Many previous studies investigate the unidimensionality by examining local independence in IRT, and by concentrating the goodness of fit indices in SEM in practice. This study majorly focuses on the indices reflecting the bias effect of forcing bifactor data into a unidimesnional measurement in an SEM context. The percentage of uncontaminated correlations (PUC) index was calculated by data structure. “explained common variance” (ECV) is the variance explained by general factor divided by the total common variance, and OmegaH statistic is the variance in summed scores can be attributed to the single general factor. These indices were used to indicate the bias effect in misspecification. The result shows there is a linear relationship between ECV, PUC and structure coefficient. OmegaH will be changed as the different test length and PUC (which is highly affected by test length). The traditional fit indices such as RMSEA, CFI, and SRMR cannot used to predict bias as well as ECV, OmegaH, and PUC.
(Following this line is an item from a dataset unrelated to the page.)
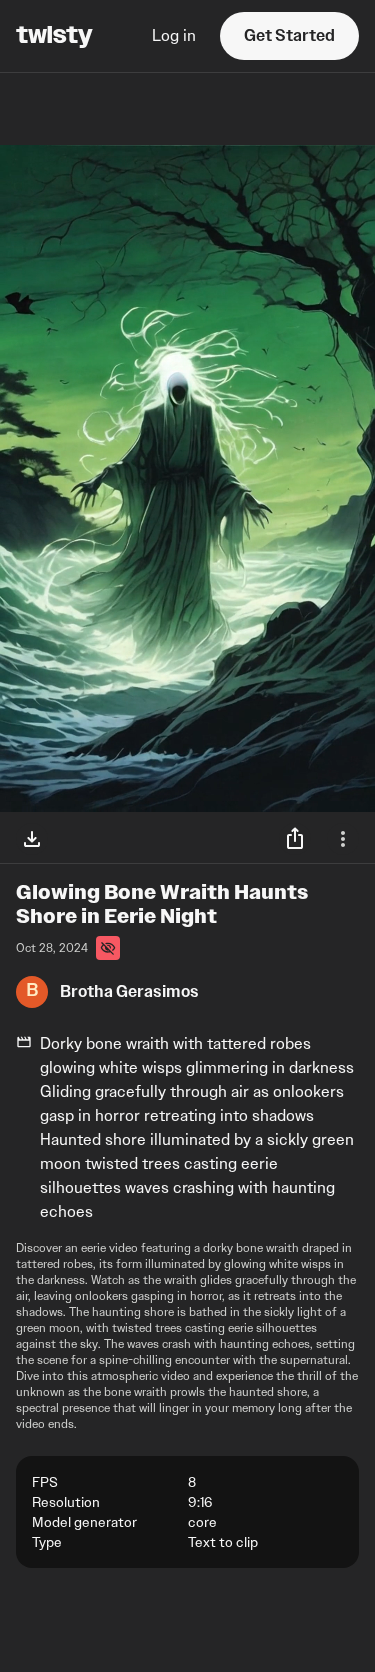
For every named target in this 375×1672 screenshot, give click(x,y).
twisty (54, 36)
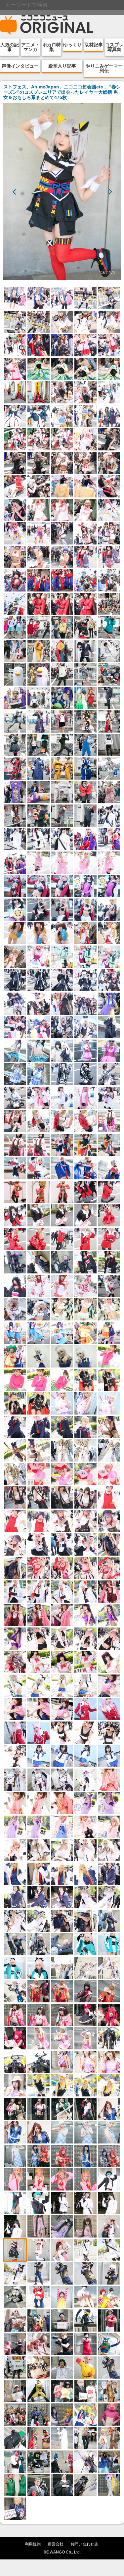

I am curious the reason of the relationship between the data structure index (PUC) and the bias because this index is calculated by number of items, number of group factors, and number of items per group factor. This index is affected strongly by test length and group factors. In contrast to ECV and OmegaH function, it is easily to understand the proportion of General factor loading in total variance is related with the unidimensional assumption. However, ECV is unaffected by the number of items on a test but OmegaH is affected by PUC.
Secondly, the bifactor model structure is an important design for this investigation because the calculation for PUC. Nevertheless, I think the percentage of uncontaminated correlations could probably also used in the other structure because it is a kind of calculation of number of correlation. Do I misunderstand the meaning of PUC?